Is the "war on drugs" not an actual war? Or the "war on disease" Or, as broached earlier, the race wars of the 60s? It seems to me you have set the one strong defined meaning of the word "war" to mean what you want it too and understand ie military, weapons etc etc That is not, according to any accepted authority on language, the single, strong, defined meaning.
This isn't a fight about donuts either. It's about human rights and the colour of people's skin. About whether they're going to get deported by a president who thinks brown people come from shitholes.
The war on drugs, was an actual war, because the US government actually waged war against the people who were involved in the drug trade. They killed them. They bombed them. They systematically hunted them. The war on disease, doesn't exactly fit, but, I would say it works because the intent is the destruction of the opposition. There was no race war in the 60's. There was a lot of racial tension. There was some conflict.
It isn't a race war, and Trump is a giant fecking twat who should never have been elected. When you use the word "war" to describe anything, you devalue the word. What are you going to call it if suddenly roving gangs of white people, and people other than white, start murdering each other?

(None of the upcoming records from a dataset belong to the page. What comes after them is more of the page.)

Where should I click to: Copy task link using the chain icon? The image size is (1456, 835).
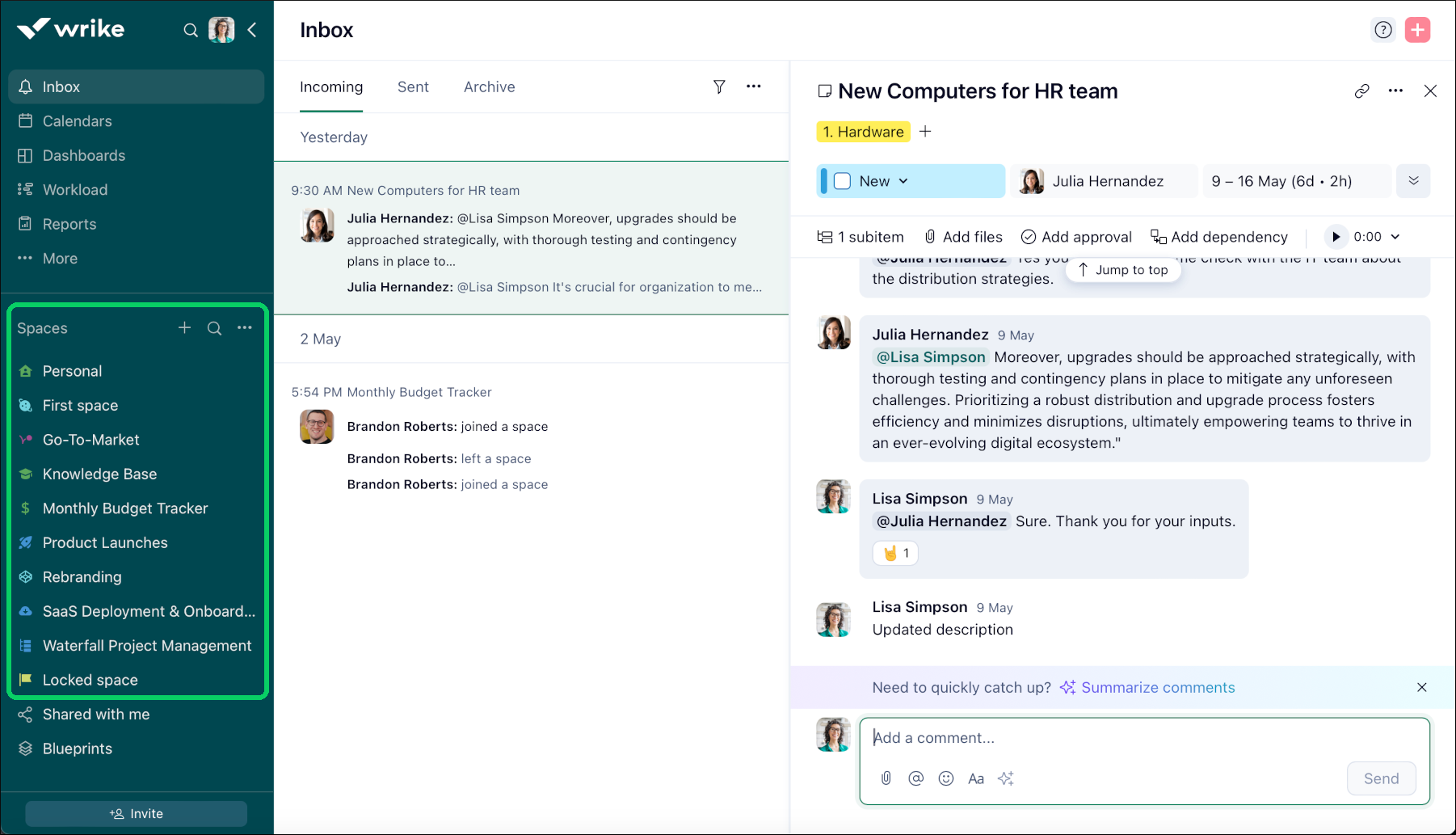tap(1361, 91)
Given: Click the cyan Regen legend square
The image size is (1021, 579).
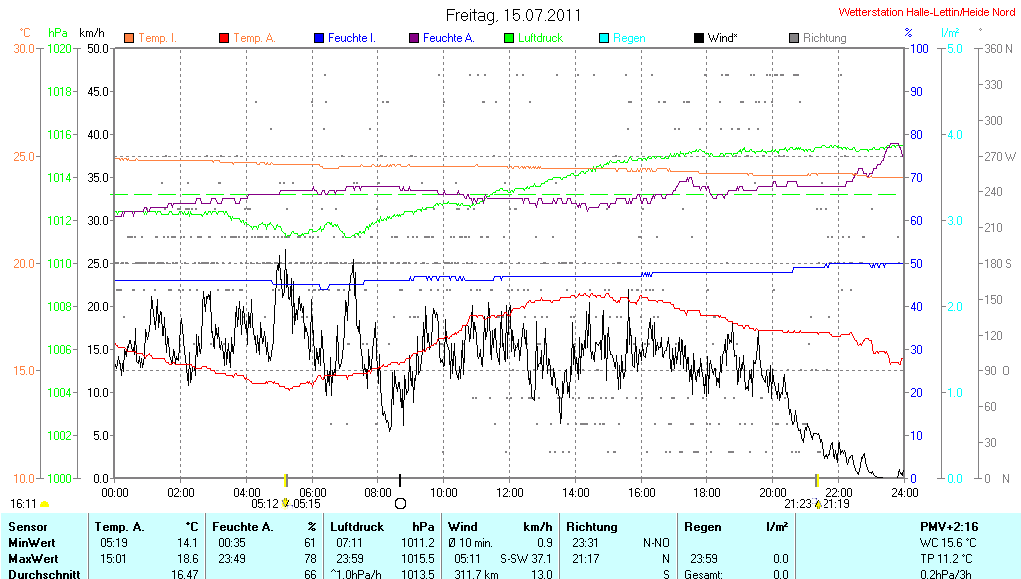Looking at the screenshot, I should [x=604, y=38].
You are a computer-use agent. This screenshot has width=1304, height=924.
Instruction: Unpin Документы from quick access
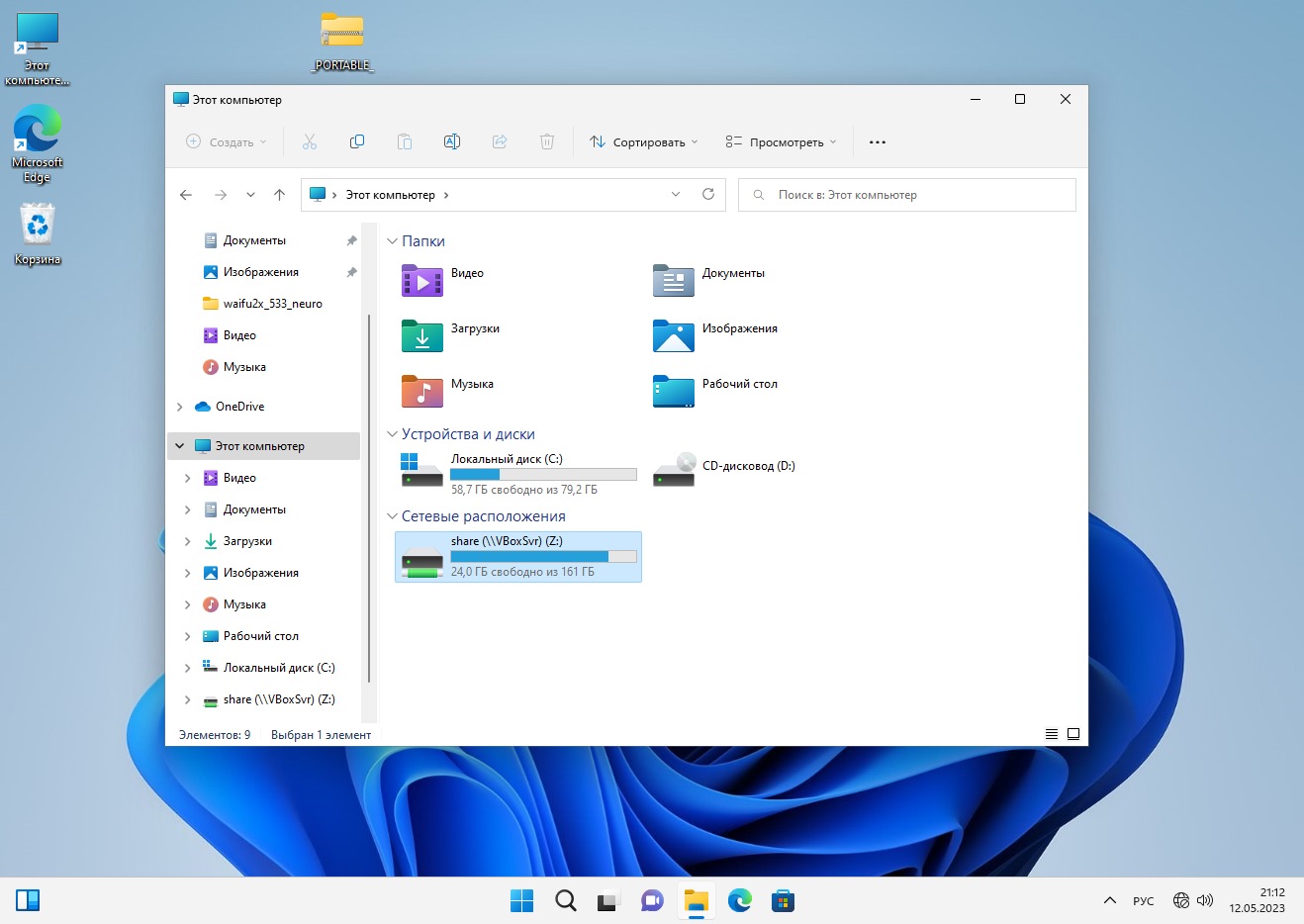tap(351, 240)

A race holocaust? A race apocalypse? Or is that still just a race war? When you start to call everything war, nothing starts to look like war. You can of course use the dictionary definition, but the dictionary definition as I have pointed out, doesn't necessarily contain the literal interpretation of war, it includes any widely used interpretation of the word. That doesn't make it the correct useage, it just means it is the most widely used ways the word is used. That is how a dictionary works, if you didn't know.
We could, as a society decide to use the word feck as a pronoun, and if enough people used it, it would be added to the dictionary as a pronoun. War has been used to describe any sort of confrontation, any sort of conflict, any sort of competition. That doesn't mean that everything you call a war, IS a war.
A race war IS a war, if it is actually a war. You cannot conflate tensions with war. Why? One denotes chaos, death, destruction, the other denotes opposition to or resistance against. There are racial tensions in the US, with enough provocation, they could boil into a race war, I suppose, though I doubt it. However, if there was an actual race war, things would be horrific, on a level you haven't even contemplated. You want to know what a race war is?
The Rwandan Genocide was a race war. That is what a race war looks like. You might say, "That's not a race war, the Hutu and the Tutsi are both black", except, that is not what they were taught by the Belgians, and not what they believed. They believed they were separate races, and the result was an actual, horrific, honest to god race war.